Stored items:
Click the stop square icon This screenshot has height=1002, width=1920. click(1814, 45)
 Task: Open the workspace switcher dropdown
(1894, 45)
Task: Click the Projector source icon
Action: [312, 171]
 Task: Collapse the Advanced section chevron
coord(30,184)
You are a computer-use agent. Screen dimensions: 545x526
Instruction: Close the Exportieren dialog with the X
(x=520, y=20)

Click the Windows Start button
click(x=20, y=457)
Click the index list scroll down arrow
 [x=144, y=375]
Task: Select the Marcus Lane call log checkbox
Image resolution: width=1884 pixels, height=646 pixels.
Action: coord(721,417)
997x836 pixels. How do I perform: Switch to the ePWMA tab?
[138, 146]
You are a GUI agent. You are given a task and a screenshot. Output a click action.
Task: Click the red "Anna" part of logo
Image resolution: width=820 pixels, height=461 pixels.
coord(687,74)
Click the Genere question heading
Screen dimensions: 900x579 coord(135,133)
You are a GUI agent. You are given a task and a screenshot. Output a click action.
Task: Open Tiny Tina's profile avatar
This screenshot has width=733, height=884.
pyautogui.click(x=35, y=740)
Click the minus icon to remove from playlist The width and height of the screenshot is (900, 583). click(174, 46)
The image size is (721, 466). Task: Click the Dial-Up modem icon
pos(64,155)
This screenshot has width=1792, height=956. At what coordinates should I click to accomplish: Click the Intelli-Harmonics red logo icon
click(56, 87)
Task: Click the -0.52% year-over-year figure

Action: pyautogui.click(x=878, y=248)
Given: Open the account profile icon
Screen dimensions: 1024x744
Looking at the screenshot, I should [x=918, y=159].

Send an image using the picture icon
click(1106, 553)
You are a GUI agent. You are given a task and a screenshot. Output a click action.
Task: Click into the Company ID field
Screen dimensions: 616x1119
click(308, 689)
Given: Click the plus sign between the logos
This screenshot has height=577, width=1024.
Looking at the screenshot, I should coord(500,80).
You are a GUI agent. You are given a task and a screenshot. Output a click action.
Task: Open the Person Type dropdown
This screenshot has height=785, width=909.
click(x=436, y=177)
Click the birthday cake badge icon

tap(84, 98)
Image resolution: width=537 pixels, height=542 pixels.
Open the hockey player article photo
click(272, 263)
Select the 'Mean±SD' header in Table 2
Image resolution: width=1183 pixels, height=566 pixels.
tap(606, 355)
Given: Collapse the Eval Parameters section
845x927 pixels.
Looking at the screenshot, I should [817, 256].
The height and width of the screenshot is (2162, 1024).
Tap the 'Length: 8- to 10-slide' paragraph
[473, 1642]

__EXERCISE DIRECTIONS__.
Restate word for word the lines of the data above, starting at the line containing "Click the index list scroll down arrow" and ending at the line containing "Task: Open the Person Type dropdown", both included, and nothing more.

__EXERCISE RESULT__.
Click the index list scroll down arrow
 [x=144, y=375]
Task: Select the Marcus Lane call log checkbox
Image resolution: width=1884 pixels, height=646 pixels.
Action: coord(721,417)
997x836 pixels. How do I perform: Switch to the ePWMA tab?
[138, 146]
You are a GUI agent. You are given a task and a screenshot. Output a click action.
Task: Click the red "Anna" part of logo
Image resolution: width=820 pixels, height=461 pixels.
coord(687,74)
Click the Genere question heading
Screen dimensions: 900x579 coord(135,133)
You are a GUI agent. You are given a task and a screenshot. Output a click action.
Task: Open Tiny Tina's profile avatar
This screenshot has width=733, height=884.
pyautogui.click(x=35, y=740)
Click the minus icon to remove from playlist The width and height of the screenshot is (900, 583). click(174, 46)
The image size is (721, 466). Task: Click the Dial-Up modem icon
pos(64,155)
This screenshot has width=1792, height=956. At what coordinates should I click to accomplish: Click the Intelli-Harmonics red logo icon
click(56, 87)
Task: Click the -0.52% year-over-year figure

Action: pyautogui.click(x=878, y=248)
Given: Open the account profile icon
Screen dimensions: 1024x744
Looking at the screenshot, I should [x=918, y=159].

Send an image using the picture icon
click(1106, 553)
You are a GUI agent. You are given a task and a screenshot. Output a click action.
Task: Click into the Company ID field
Screen dimensions: 616x1119
click(308, 689)
Given: Click the plus sign between the logos
This screenshot has height=577, width=1024.
Looking at the screenshot, I should coord(500,80).
You are a GUI agent. You are given a task and a screenshot. Output a click action.
Task: Open the Person Type dropdown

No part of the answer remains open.